### [Exercise prompt]
Say the data back exactly as it is written below.

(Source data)
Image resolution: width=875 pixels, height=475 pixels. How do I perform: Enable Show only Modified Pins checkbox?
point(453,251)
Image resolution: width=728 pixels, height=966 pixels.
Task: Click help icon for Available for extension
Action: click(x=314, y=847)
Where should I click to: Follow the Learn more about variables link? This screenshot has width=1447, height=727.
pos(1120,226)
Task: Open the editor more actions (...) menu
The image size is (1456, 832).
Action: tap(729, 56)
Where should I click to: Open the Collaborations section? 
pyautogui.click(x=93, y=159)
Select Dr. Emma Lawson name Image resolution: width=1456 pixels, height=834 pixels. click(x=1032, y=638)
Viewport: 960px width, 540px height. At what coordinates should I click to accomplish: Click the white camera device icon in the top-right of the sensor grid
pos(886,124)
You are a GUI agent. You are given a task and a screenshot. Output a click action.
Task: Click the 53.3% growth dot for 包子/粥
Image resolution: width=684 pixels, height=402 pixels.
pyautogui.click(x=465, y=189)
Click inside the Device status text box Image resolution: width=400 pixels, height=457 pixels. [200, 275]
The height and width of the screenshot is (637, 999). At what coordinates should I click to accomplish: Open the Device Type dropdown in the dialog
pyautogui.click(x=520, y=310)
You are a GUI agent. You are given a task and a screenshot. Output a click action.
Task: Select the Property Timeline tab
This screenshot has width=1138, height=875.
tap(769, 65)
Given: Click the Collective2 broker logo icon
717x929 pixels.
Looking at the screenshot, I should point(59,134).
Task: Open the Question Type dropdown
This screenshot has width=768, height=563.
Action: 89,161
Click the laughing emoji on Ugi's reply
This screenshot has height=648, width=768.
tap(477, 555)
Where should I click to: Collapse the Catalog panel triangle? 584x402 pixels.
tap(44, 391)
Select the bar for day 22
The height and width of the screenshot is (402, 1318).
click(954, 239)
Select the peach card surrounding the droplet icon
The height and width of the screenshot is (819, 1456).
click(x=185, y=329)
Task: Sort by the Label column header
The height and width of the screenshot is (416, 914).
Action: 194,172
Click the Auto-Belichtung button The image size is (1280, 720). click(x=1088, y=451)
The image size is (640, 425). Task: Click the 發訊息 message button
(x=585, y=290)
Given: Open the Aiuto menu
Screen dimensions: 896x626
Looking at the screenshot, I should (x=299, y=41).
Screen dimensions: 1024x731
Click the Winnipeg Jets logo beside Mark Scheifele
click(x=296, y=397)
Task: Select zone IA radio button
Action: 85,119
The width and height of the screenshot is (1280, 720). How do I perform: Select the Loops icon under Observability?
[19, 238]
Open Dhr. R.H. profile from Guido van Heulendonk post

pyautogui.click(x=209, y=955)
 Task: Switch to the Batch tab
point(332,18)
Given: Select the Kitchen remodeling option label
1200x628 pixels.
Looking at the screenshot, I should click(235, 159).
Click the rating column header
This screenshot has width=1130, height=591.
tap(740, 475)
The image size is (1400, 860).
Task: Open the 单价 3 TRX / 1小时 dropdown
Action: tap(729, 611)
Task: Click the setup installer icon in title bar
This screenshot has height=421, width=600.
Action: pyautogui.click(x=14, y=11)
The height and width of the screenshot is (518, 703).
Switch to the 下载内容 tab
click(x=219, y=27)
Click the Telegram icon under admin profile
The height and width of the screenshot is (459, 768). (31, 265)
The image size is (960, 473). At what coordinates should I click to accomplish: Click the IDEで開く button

### [Written response]
Image resolution: width=875 pixels, height=475 pixels. How do I perform: Enable Show only Modified Pins checkbox?
point(453,251)
Image resolution: width=728 pixels, height=966 pixels.
Task: Click help icon for Available for extension
Action: click(x=314, y=847)
Where should I click to: Follow the Learn more about variables link? This screenshot has width=1447, height=727.
pos(1120,226)
Task: Open the editor more actions (...) menu
The image size is (1456, 832).
Action: tap(729, 56)
Where should I click to: Open the Collaborations section? 
pyautogui.click(x=93, y=159)
Select Dr. Emma Lawson name Image resolution: width=1456 pixels, height=834 pixels. click(x=1032, y=638)
Viewport: 960px width, 540px height. At what coordinates should I click to accomplish: Click the white camera device icon in the top-right of the sensor grid
pos(886,124)
You are a GUI agent. You are given a task and a screenshot. Output a click action.
Task: Click the 53.3% growth dot for 包子/粥
Image resolution: width=684 pixels, height=402 pixels.
pyautogui.click(x=465, y=189)
Click inside the Device status text box Image resolution: width=400 pixels, height=457 pixels. [200, 275]
The height and width of the screenshot is (637, 999). At what coordinates should I click to accomplish: Open the Device Type dropdown in the dialog
pyautogui.click(x=520, y=310)
You are a GUI agent. You are given a task and a screenshot. Output a click action.
Task: Select the Property Timeline tab
This screenshot has width=1138, height=875.
tap(769, 65)
Given: Click the Collective2 broker logo icon
717x929 pixels.
Looking at the screenshot, I should point(59,134).
Task: Open the Question Type dropdown
This screenshot has width=768, height=563.
Action: 89,161
Click the laughing emoji on Ugi's reply
This screenshot has height=648, width=768.
tap(477, 555)
Where should I click to: Collapse the Catalog panel triangle? 584x402 pixels.
tap(44, 391)
Select the bar for day 22
The height and width of the screenshot is (402, 1318).
click(954, 239)
Select the peach card surrounding the droplet icon
The height and width of the screenshot is (819, 1456).
click(x=185, y=329)
Task: Sort by the Label column header
The height and width of the screenshot is (416, 914).
Action: 194,172
Click the Auto-Belichtung button The image size is (1280, 720). click(x=1088, y=451)
The image size is (640, 425). Task: Click the 發訊息 message button
(x=585, y=290)
Given: Open the Aiuto menu
Screen dimensions: 896x626
Looking at the screenshot, I should (x=299, y=41).
Screen dimensions: 1024x731
Click the Winnipeg Jets logo beside Mark Scheifele
click(x=296, y=397)
Task: Select zone IA radio button
Action: 85,119
The width and height of the screenshot is (1280, 720). How do I perform: Select the Loops icon under Observability?
[19, 238]
Open Dhr. R.H. profile from Guido van Heulendonk post

pyautogui.click(x=209, y=955)
 Task: Switch to the Batch tab
point(332,18)
Given: Select the Kitchen remodeling option label
1200x628 pixels.
Looking at the screenshot, I should click(235, 159).
Click the rating column header
This screenshot has width=1130, height=591.
tap(740, 475)
The image size is (1400, 860).
Task: Open the 单价 3 TRX / 1小时 dropdown
Action: tap(729, 611)
Task: Click the setup installer icon in title bar
This screenshot has height=421, width=600.
Action: pyautogui.click(x=14, y=11)
The height and width of the screenshot is (518, 703).
Switch to the 下载内容 tab
click(x=219, y=27)
Click the Telegram icon under admin profile
The height and width of the screenshot is (459, 768). (31, 265)
The image size is (960, 473). At what coordinates should I click to accomplish: Click the IDEで開く button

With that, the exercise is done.